Tapestry

"You don't save what you don't love": Margaret Atwood's take on the climate crisis

Renowned writer and lifelong nature-lover Margaret Atwood says it’s imperative that faith communities join the fight against climate change. She says everything depends on it.
Margaret Atwood is an award-winning Canadian author. (Liam Sharp)

Renowned writer Margaret Atwood says we need to rethink climate change.

"It's not climate change. It's everything change," she said.

And if we are going to successfully address this massive change, we need participation from faith communities.

"Unless people with faith get behind fixing the planet, it is not going to happen," Atwood said. "Why? Because [faith] is very motivating. And you don't save what you don't love."

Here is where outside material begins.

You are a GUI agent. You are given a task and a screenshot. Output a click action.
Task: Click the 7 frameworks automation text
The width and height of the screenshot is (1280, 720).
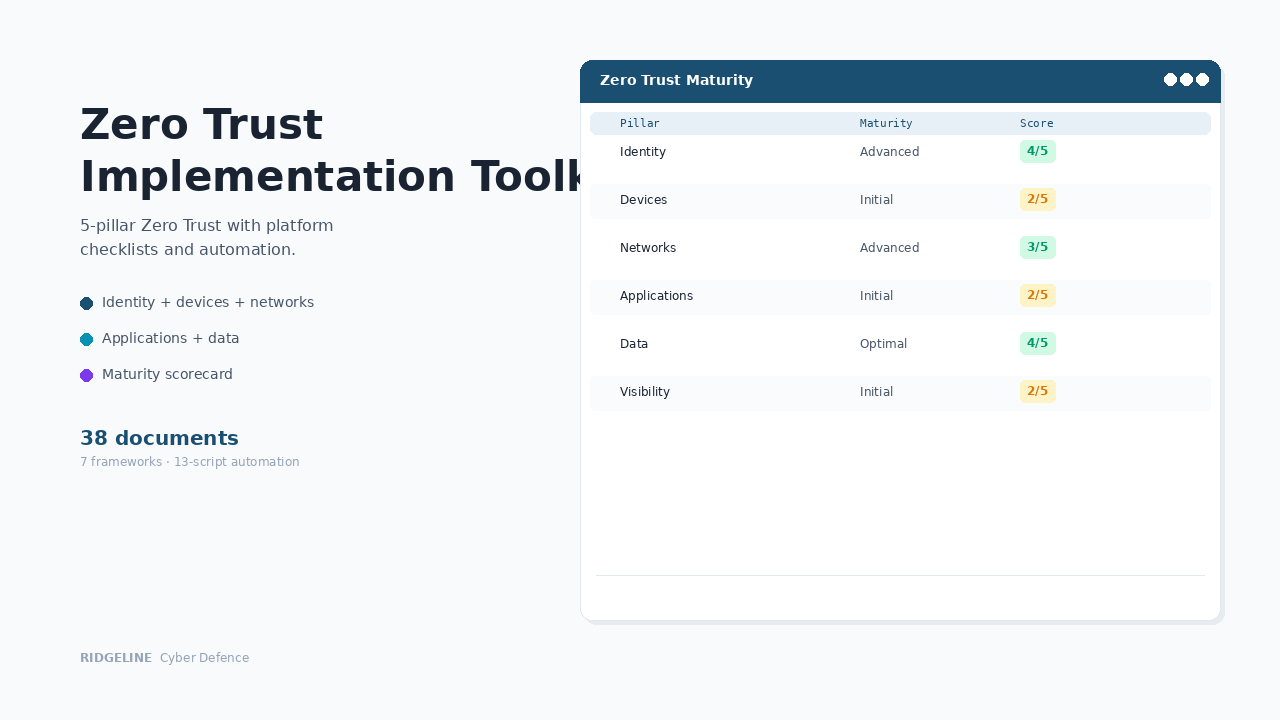pyautogui.click(x=189, y=462)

Lucy Cummings, executive director of Faith & the Common Good

Atwood spoke with Lucy Cummings about the role faith c​ommunities can play in addressing the world's climate crisis at the 2018 Parliament of the World's Religions in Toronto in November 2018. Cummings is executive director of Faith and the Common Good, a network of spiritual groups working for the health of the planet,.

Atwood noted a split among religious communities on the issue of climate change.

"There's a big divide in faith communities between those who feel that people should be caring for the planet and people that feel what the heck, we can do whatever we like because God said [so]. He used the word dominion," Atwood said.

But Atwood said there's an important caveat to how the word 'dominion' is used.

"He [God] uses the word dominion right after having said that the imagination of man is wicked unto his youth. So basically he's saying, yeah, you've got dominion [laughing], but you're really bad people."

Dinner table conversation

The issue of climate change is personal for Atwood and something she's been thinking about for decades.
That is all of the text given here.